:: Data for this exercise ::
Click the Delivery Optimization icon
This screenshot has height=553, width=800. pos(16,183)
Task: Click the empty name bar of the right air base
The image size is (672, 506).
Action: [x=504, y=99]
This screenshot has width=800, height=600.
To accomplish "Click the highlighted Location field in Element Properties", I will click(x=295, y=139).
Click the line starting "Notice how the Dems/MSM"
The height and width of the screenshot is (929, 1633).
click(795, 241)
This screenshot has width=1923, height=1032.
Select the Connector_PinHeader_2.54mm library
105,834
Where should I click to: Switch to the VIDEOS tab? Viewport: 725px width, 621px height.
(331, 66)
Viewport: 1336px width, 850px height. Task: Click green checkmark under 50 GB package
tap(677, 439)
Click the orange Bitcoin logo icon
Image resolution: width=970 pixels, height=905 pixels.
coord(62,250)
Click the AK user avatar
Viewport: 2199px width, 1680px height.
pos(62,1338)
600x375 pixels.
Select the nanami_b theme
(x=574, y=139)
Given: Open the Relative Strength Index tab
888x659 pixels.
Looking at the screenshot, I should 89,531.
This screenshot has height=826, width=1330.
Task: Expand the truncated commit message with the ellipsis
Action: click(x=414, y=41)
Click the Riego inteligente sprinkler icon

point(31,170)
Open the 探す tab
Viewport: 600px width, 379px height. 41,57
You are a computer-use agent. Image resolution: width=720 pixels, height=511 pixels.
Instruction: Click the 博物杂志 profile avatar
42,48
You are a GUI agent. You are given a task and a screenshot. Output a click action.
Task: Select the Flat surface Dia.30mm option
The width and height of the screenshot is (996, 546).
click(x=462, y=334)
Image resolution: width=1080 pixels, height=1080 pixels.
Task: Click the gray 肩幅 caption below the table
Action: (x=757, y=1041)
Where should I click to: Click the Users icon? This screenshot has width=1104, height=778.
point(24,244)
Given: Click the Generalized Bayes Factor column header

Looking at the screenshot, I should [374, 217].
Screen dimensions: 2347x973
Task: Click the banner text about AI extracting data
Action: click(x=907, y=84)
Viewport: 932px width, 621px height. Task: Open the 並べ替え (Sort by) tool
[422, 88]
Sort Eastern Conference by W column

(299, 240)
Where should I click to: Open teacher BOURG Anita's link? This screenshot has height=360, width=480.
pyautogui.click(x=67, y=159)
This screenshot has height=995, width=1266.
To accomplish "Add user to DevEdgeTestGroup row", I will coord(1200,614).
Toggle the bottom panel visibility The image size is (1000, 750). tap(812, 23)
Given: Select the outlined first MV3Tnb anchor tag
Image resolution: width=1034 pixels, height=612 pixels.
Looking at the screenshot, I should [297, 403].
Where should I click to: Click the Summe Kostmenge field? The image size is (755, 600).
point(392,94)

:: What the task requires ::
Exactly the lines from the one that holds "Toggle the bottom" through the final line of the records above should be written out, and only those.

:: Result ::
Toggle the bottom panel visibility The image size is (1000, 750). tap(812, 23)
Given: Select the outlined first MV3Tnb anchor tag
Image resolution: width=1034 pixels, height=612 pixels.
Looking at the screenshot, I should [297, 403].
Where should I click to: Click the Summe Kostmenge field? The image size is (755, 600).
point(392,94)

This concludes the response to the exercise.